Passage provided =>
═══

Personal information
- Full name: Daniel Sean Preston
- Date of birth: 26 September 1991 (age 34)
- Place of birth: Birmingham, England
- Height: 5 ft 11 in (1.80 m)
- Position: Defender

Youth career
- 2002–2009: Birmingham City

Senior career*
- Years: Team / Apps / (Gls)
- 2009–2011: Birmingham City / 0 / (0)
- 2010: → Hereford United (loan) / 4 / (0)
- 2011: → Hereford United (loan) / 0 / (0)
- 2011–2014: AFC Telford United / 70 / (2)
- 2013: → Barrow (loan) / 3 / (0)
- 2013: → Stourbridge (loan)
- 2014–2016: Tamworth / 59 / (3)
- 2016–2017: AFC Telford United / 7 / (0)
- 2016–2017: → Leamington (loan) / 5 / (0)
- 2017: → Hednesford Town (loan)
- 2017: → Stourbridge (loan) / 8 / (2)
- 2017–2018: Hereford
- 2017: → Bromsgrove Sporting (dual) / 8 / (1)
- 2018–2019: Stratford Town / 8 / (0)
- 2019: Sutton Coldfield Town
- 2019: Nuneaton Borough / 1 / (0)
- 2019: Sutton Coldfield Town / 0 / (0)
- 2019–2020: Bedworth United / 15 / (0)
- 2020–2021: Hednesford Town
- 2021–2022: Bedworth United

= Dan Preston =

English footballer (born 1991)

═══

(Source data)
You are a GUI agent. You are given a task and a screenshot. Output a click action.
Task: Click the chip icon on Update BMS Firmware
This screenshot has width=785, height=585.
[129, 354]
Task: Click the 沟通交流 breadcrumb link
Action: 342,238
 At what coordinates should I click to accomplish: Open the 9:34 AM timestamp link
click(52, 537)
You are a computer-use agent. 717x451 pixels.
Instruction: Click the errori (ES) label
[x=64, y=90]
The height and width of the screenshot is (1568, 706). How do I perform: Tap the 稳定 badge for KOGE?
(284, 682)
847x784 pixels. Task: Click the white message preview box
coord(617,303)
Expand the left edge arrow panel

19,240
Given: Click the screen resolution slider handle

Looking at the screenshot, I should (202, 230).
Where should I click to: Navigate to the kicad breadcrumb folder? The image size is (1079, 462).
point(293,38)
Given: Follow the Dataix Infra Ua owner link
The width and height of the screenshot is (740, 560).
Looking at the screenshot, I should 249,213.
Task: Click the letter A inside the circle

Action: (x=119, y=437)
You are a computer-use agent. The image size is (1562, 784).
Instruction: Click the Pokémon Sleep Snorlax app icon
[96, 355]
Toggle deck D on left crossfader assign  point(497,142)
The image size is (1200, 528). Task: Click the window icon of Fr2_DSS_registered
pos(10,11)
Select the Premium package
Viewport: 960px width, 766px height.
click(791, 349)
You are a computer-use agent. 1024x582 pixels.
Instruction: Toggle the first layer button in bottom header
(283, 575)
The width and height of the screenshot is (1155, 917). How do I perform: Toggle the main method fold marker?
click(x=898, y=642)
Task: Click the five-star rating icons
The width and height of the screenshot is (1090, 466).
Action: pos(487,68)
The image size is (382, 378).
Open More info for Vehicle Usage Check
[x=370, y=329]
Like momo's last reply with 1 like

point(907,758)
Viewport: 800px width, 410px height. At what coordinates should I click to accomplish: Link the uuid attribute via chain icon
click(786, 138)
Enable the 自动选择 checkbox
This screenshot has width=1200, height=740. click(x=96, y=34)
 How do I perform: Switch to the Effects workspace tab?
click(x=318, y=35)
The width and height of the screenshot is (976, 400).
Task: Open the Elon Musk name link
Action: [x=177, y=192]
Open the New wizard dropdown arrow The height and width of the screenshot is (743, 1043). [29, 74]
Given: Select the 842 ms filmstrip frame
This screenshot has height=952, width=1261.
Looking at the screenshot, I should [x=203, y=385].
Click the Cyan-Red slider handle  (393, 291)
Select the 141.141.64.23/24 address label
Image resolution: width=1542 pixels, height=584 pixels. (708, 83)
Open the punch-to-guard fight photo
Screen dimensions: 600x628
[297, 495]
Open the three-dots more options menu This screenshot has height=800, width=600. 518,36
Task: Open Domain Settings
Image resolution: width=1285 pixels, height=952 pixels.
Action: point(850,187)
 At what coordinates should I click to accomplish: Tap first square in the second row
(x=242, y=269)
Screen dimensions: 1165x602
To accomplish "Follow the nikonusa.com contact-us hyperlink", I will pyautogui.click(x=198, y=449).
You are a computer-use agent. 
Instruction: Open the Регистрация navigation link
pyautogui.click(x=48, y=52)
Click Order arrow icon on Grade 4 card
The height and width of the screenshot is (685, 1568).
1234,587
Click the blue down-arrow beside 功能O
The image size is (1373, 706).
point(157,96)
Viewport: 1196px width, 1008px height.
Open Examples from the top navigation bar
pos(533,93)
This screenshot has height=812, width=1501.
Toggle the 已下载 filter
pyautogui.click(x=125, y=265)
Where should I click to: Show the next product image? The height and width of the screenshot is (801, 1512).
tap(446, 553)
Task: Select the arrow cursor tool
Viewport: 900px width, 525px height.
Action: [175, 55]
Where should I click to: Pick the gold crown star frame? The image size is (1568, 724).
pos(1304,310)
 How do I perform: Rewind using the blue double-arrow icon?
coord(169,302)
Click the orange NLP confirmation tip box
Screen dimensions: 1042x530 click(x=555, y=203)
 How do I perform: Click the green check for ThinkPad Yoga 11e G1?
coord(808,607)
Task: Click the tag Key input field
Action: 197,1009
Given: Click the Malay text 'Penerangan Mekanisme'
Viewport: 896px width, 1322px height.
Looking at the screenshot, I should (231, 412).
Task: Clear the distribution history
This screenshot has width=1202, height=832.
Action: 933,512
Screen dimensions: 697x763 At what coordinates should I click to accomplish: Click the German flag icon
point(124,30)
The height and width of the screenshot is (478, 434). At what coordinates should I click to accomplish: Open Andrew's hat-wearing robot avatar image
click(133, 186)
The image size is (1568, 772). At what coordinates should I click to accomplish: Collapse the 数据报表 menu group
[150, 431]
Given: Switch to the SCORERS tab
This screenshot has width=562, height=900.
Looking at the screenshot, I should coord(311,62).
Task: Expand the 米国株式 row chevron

═══

Task 1 => From the profile of Dan Preston, extract the passage starting with "- 2009–2011: Birmingham" and going on through "(loan) / 3 / (0)".
Task 2 => Which club does the profile of Dan Preston list for his youth career?

Reply 1 =>
- 2009–2011: Birmingham City / 0 / (0)
- 2010: → Hereford United (loan) / 4 / (0)
- 2011: → Hereford United (loan) / 0 / (0)
- 2011–2014: AFC Telford United / 70 / (2)
- 2013: → Barrow (loan) / 3 / (0)

Reply 2 => Birmingham City